Up-and-coming director Mitchell Cushman’s iDrama

THE AGONY AND THE ECSTASY OF STEVE JOBS (AND THE REPUDIATION AND REDEMPTION OF MIKE DAISEY) by Daisey, directed by Mitchell Cushman, with David Ferry. Presented by Outside the March at a variety of secret locations. From Saturday (May 5) to May 13. $25, stu $20. 416-504-7529, artsboxoffice.ca. See listing.


As Mitchell Cushman and I place our shiny iPhones on the table, we both chuckle sheepishly at the irony.

“My life revolves around it,” he says, munching a piece of banana bread at a Bloor and Ossington café with free WiFi. “I used to be very anti-Apple, but not for any political reasons. Then I saw the iPhone and had to have one. I transitioned to the dark side. The next time I buy a laptop it’ll probably be a Mac.”

If there were an app for up-and-coming directors, Cushman’s curly-haired, boyish, grinning face could be its icon.

Last summer, he made jaded Toronto theatre types literally stand up and take notice with his SummerWorks production of Noah Haidle’s Mr. Marmalade. He set the disturbing play about a lonely girl’s fantasy life in a Catholic school kindergarten classroom, complete with miniature kitchen, sinister-looking cubbyholes and chairs too small to sit on.

His take on Mike Daisey’s The Agony And The Ecstasy Of Steve Jobs could cement his reputation as the city’s newest wunderkind.

Cushman decided to mount Daisey’s show several weeks before NPR’s This American Life (which had excerpted the play) revealed that the playwright had fudged some facts in his exposé of inhumane working conditions in the Foxconn factory in China where many Apple products are made.

When the story broke, Daisey – formerly the truth-teller taking on the big corporate baddie and the evils of globalization – was branded a liar. A proposed Chicago production of the play was scrapped.

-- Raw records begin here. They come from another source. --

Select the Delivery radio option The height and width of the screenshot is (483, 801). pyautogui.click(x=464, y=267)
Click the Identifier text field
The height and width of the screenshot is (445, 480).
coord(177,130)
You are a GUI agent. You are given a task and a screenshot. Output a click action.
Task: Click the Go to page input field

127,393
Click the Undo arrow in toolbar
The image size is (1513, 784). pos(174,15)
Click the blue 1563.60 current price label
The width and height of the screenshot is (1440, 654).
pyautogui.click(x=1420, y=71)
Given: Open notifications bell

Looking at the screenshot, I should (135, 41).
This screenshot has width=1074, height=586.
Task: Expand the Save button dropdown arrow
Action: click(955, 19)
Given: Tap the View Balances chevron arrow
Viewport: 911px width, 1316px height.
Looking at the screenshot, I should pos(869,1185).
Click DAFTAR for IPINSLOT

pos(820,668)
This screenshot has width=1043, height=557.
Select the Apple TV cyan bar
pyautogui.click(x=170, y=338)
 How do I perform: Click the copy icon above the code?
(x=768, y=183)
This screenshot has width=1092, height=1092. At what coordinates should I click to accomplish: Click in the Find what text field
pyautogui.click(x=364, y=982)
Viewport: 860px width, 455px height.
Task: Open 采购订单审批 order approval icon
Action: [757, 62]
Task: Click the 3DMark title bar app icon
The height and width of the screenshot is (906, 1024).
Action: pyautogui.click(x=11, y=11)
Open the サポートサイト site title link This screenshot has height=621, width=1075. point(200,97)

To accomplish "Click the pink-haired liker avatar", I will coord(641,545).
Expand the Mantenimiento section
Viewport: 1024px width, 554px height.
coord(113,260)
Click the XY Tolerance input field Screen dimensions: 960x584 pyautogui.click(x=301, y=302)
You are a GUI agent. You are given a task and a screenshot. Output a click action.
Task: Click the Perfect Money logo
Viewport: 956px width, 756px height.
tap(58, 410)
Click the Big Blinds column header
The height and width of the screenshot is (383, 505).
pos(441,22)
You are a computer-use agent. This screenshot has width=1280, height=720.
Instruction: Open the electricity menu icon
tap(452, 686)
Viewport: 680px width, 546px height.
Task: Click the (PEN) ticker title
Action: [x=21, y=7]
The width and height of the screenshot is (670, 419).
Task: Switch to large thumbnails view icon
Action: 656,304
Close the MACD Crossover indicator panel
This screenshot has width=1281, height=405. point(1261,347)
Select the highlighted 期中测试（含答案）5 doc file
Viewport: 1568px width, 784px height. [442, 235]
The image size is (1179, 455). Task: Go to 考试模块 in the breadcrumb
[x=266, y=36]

But for Cushman and his actor/collaborator, David Ferry, the news actually gave them a key to the work.

Written and performed by Daisey, the original show chronicles the storyteller’s travels to the Shenzhen-based Foxconn factory, where he witnesses child labour, workers doing cripplingly repetitive tasks and logging spirit-crushing hours – all to produce shiny disposable toys for the privileged in the Western world.

So would Ferry, an actor, be playing Daisey, the writer/narrator?

“It’s funny,” says Cushman. “Early on we were trying to figure out who David would be in this story. He didn’t go to China, he didn’t experience these things first-hand. Then, after the controversy, it snapped into focus.

“Suddenly it became a show about how drama is constructed.”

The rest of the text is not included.